## [TASK BRIEF]
Repeat, exactly as they appear, the lines from the one with "Task: Click the 刷新 refresh button" through the last line of the entries below, but none of the pictures.
··········
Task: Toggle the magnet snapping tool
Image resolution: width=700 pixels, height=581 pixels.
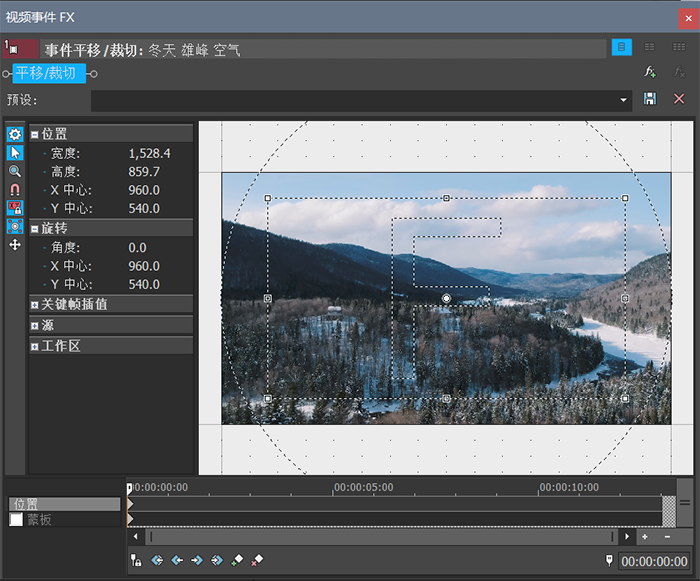Action: [15, 189]
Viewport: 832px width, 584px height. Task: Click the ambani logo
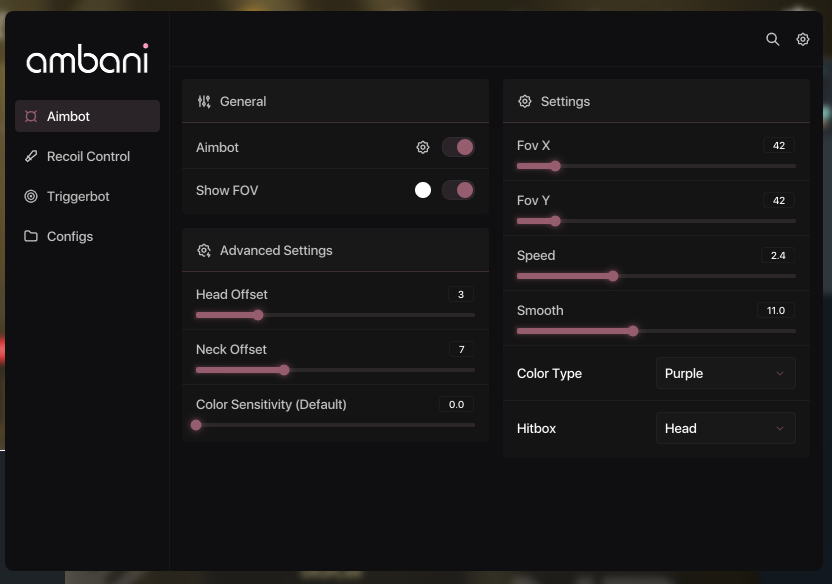point(87,60)
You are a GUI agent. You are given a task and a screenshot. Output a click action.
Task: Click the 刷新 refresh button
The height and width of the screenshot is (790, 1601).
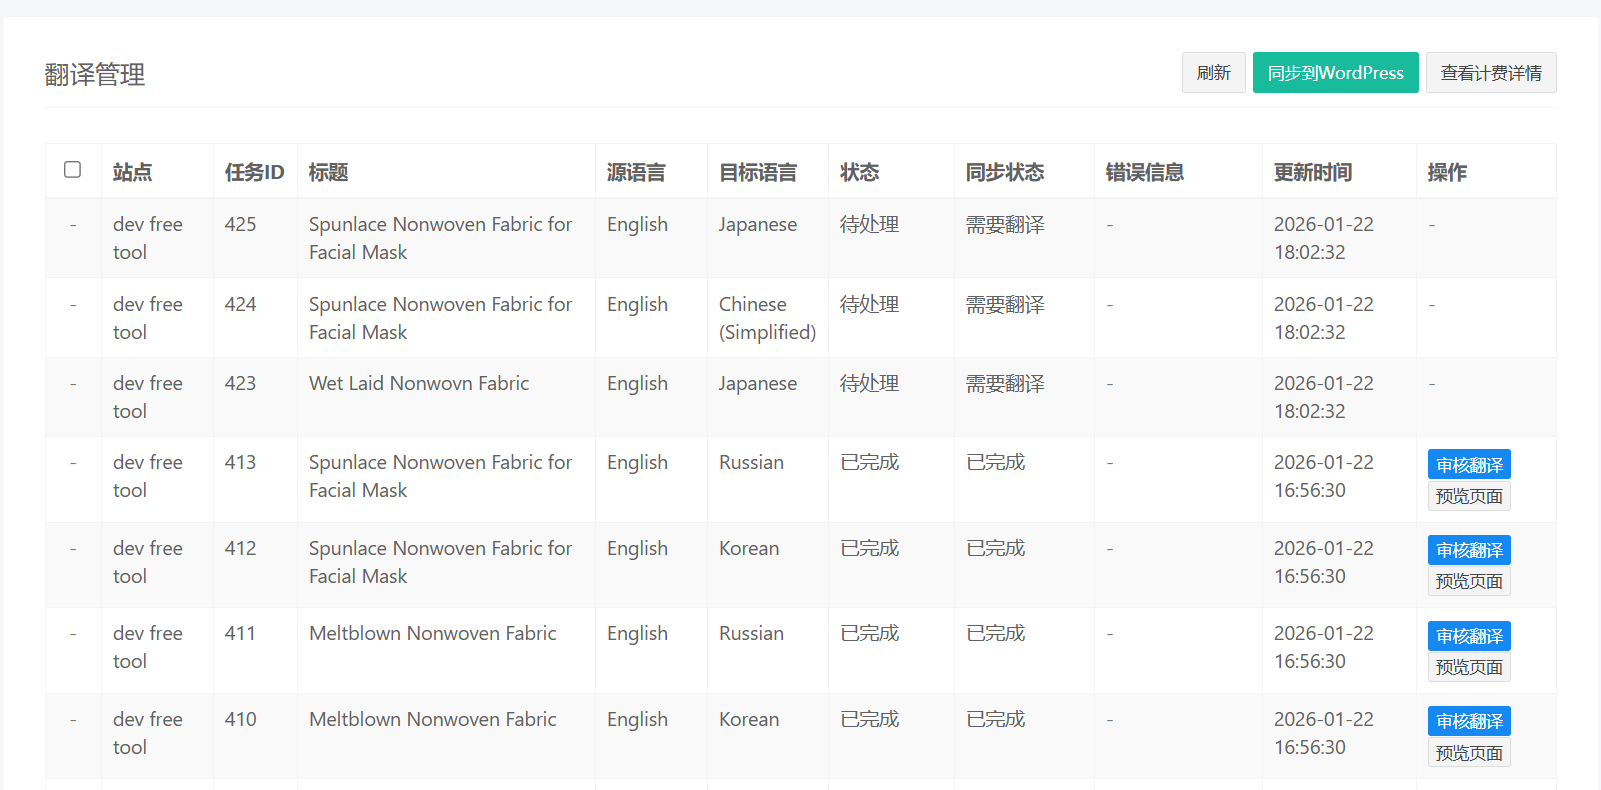click(x=1213, y=73)
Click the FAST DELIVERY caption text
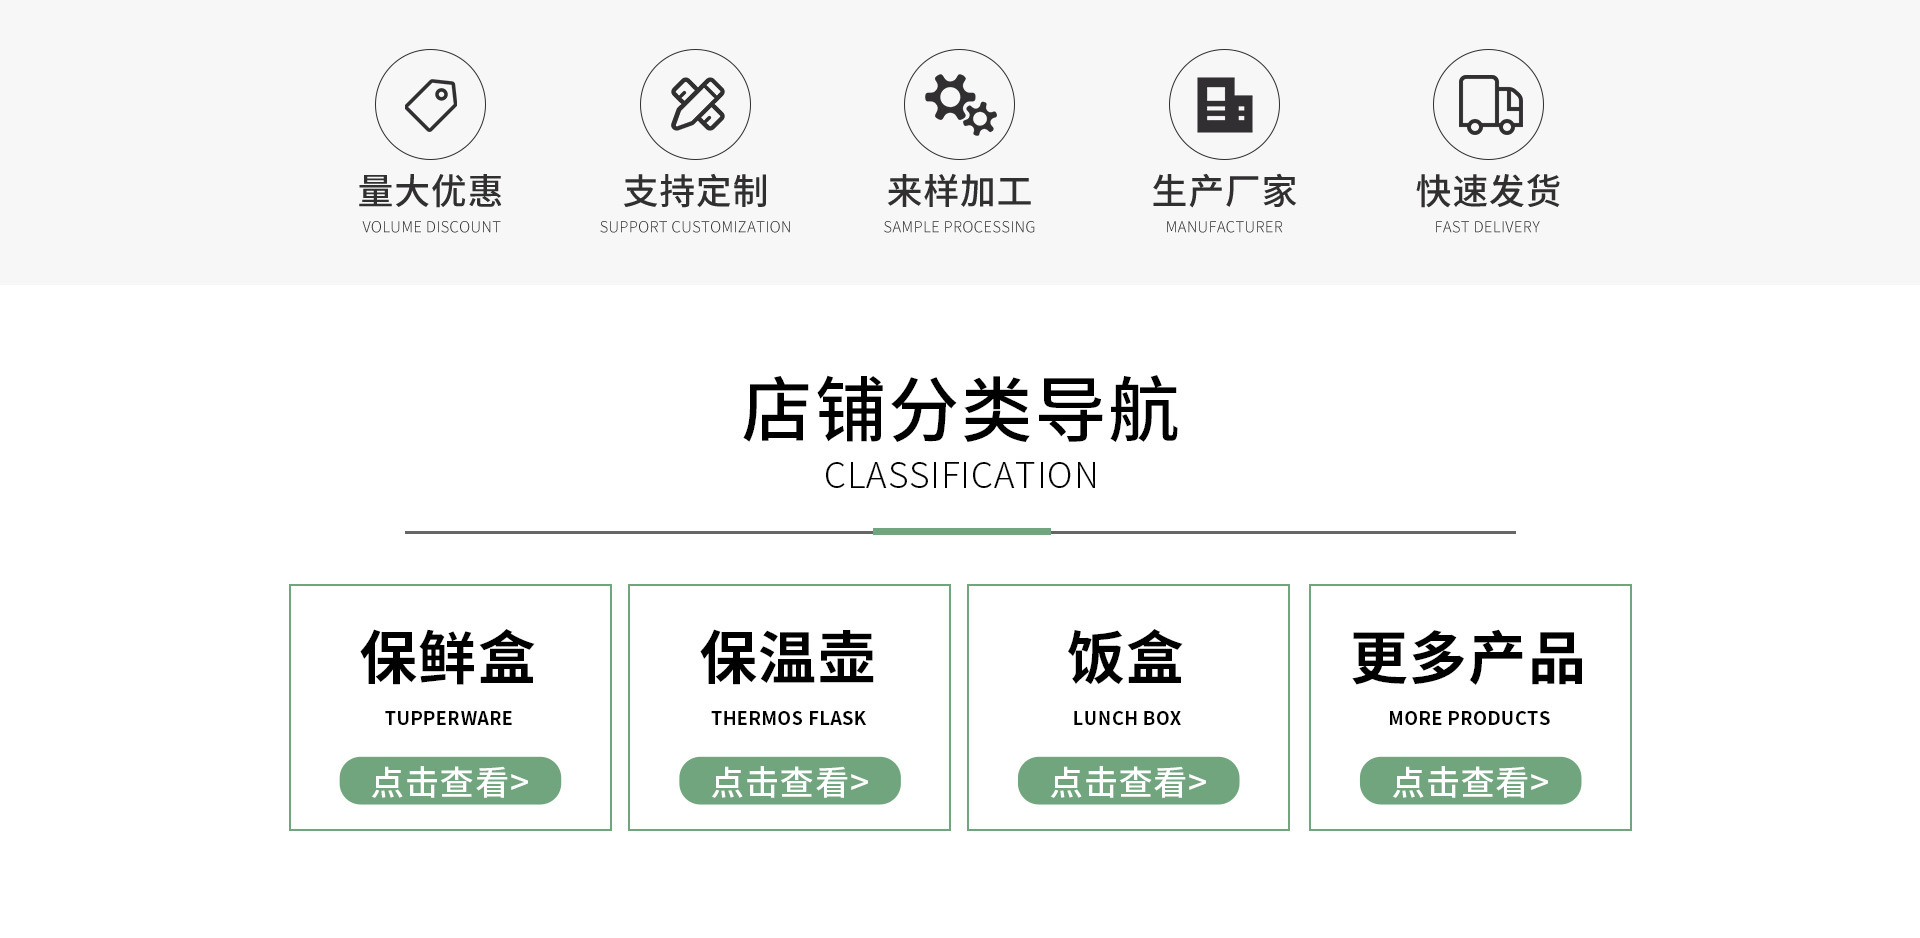The width and height of the screenshot is (1920, 938). coord(1487,227)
··········
## [RESPONSE BOX]
Task: Click the 刷新 refresh button
The height and width of the screenshot is (790, 1601).
click(x=1213, y=73)
Click the FAST DELIVERY caption text
The width and height of the screenshot is (1920, 938). coord(1487,227)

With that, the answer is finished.